_What to produce_
Give every line of the entries below as a JSON list of strings, one string per line, skipping blank lines. Leave the pictures out.

(Pointing data for screenshots)
◇ ◇ ◇

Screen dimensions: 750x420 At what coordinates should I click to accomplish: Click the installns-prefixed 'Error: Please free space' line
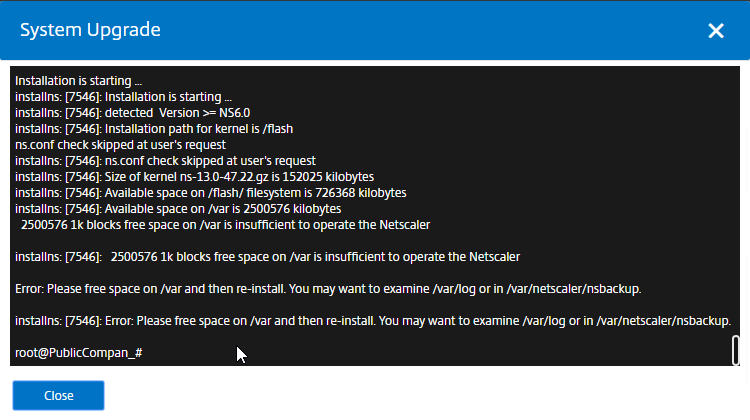point(373,321)
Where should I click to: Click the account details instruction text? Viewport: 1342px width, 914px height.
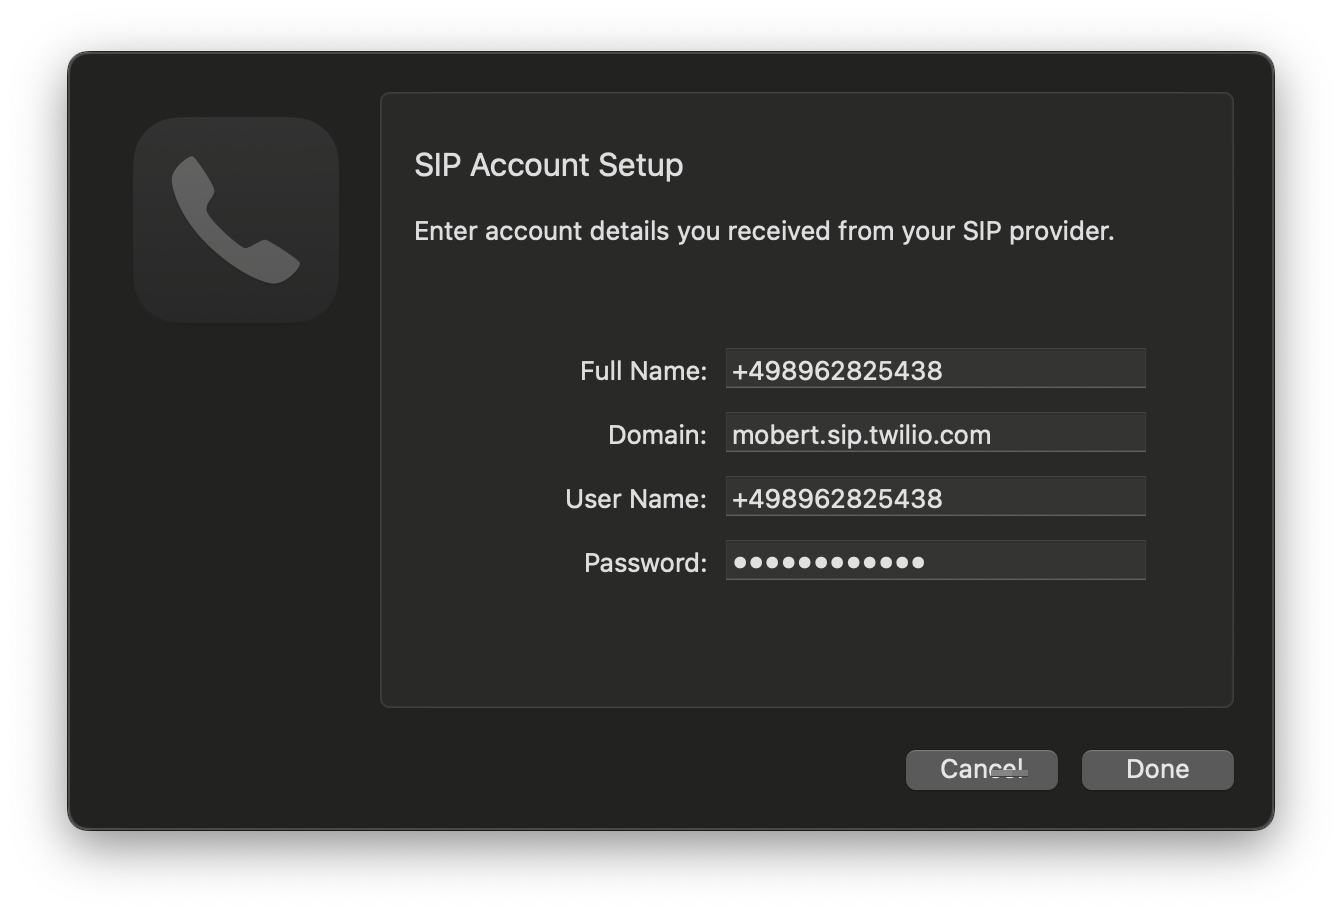point(765,231)
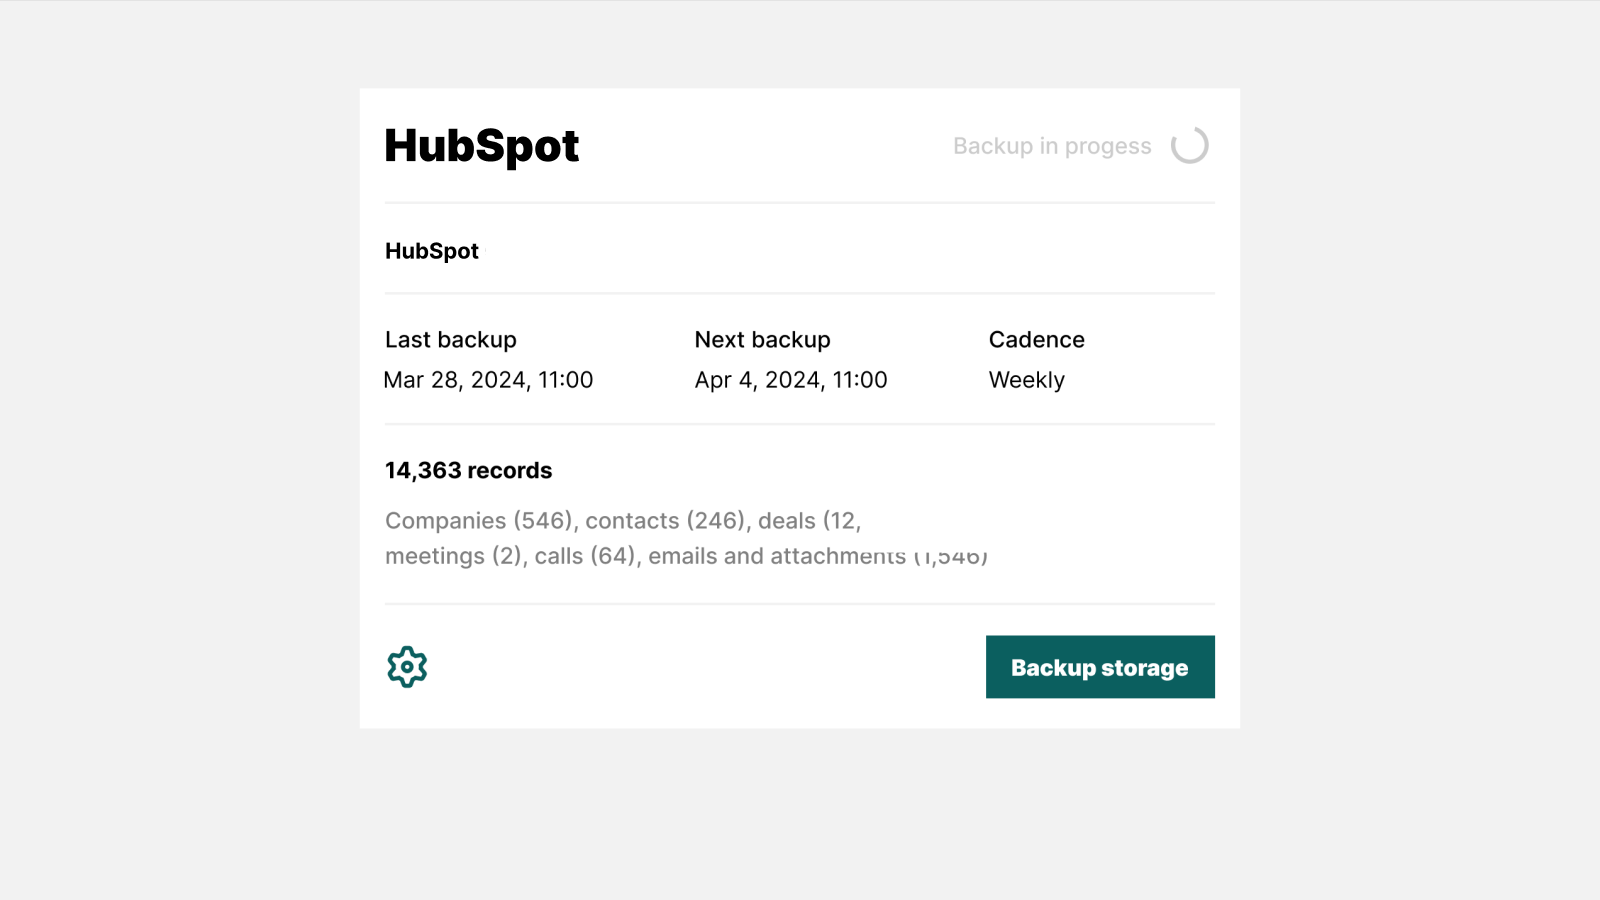The width and height of the screenshot is (1600, 900).
Task: Select the Mar 28, 2024 backup date
Action: pos(488,380)
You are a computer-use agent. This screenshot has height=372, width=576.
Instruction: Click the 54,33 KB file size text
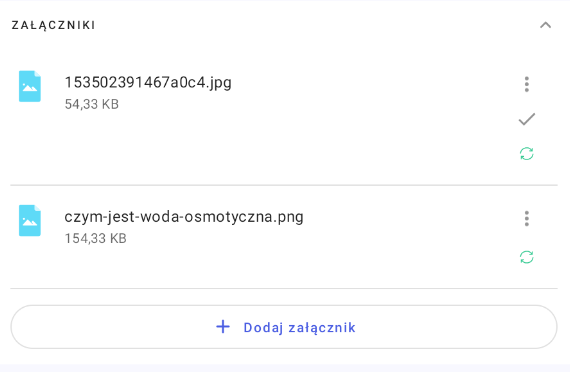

◇ ◇ ◇

_Written solution_
[
  "Screen dimensions: 750x420 At what coordinates should I click to accomplish: Click the installns-prefixed 'Error: Please free space' line",
  "point(373,321)",
  "Where should I click to: Click the account details instruction text? Viewport: 1342px width, 914px height.",
  "point(765,231)",
  "The width and height of the screenshot is (1600, 900).",
  "Task: Select the Mar 28, 2024 backup date",
  "Action: pos(488,380)",
  "You are a computer-use agent. This screenshot has height=372, width=576.",
  "Instruction: Click the 54,33 KB file size text"
]